Written by Mashud Abukari
On August 9, 2011, members of the Federal Open Market Committee which includes the Board of Governors of the Federal Reserve met for their fifth scheduled meeting this year. During this meeting, the committee reviewed some economic and financial conditions and voted on maintaining the target range for the federal funds rate at 0 to ¼ percent at least through mid-2013. This new development from the Federal Reserve comes as a pleasant surprise to some and a dismal shock to others.
The decision to keep interest rate at a usually low rate demonstrates that the economy has yet to fully recover from the recent financial and economic crisis. In many respects, the Fed has exhausted most of its monetary policies therefore had to result into giving some certainty to the market through this announcement.
It is clear from the minutes that the Fed perceives that economy is weaker than projected. The current press release noted the overall deterioration in the labor market conditions, the increase in unemployment, the flattening of household spending, and weakness in the nonresidential structure investments. These weaknesses in the economic conditions demand an aggressive and a bold move by the Federal Reserve. The decision from the August meeting shows the boldness of the Federal Reserve to restore the economy into good health. It gives the market some certainty in the interest rate environment and assists the market in planning and preparation.
On the other hand, the three dissenting votes also highlight the division within the Federal Reserve. It’s interesting to note that this one of the few times where there is ever a major disagreement within the Federal Reserve. According to the minutes, the three that voted against the measure would have preferred to continue to describe economic conditions as likely to warrant exceptionally low levels for the federal funds rate for an extended period. They were opposed to the giving the market specific dates. However, the decision to keep interest at low levels is not a good signal moving forward. It’s problematic because of the threat inflation that would rise because of this policy shift. Already, gold prices have reached high levels which signal that the market is a least thinking about inflation. Gold prices have historically been the measure of real prices and a good indicator for inflation. The employment market still doesn’t look favorable, unemployment rate is still hovering around 9.1%.

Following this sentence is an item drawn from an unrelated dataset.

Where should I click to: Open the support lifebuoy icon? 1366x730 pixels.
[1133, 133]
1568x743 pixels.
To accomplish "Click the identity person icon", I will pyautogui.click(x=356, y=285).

Dismal Scientist. Moody, 11 Aug. 2011. Web. 12 Sept. 2011. <http://www.economy.com/dismal/pro/article.asp?cid=223965>
“FRB: FOMC Minutes, August 9, 2011.” Board of Governors of the Federal Reserve System. Federal Reserve, 9 Aug. 2011. Web. 14 Sept. 2011. <http://www.federalreserve.gov/monetarypolicy/fomcminutes20110809.htm>.
“FRB: Press Release–FOMC Statement–August 9, 2011.” Board of Governors of the Federal Reserve System. Federal Reserve, 9 Aug. 2011. Web. 14 Sept. 2011. <http://www.federalreserve.gov/newsevents/press/monetary/20110809a.htm>.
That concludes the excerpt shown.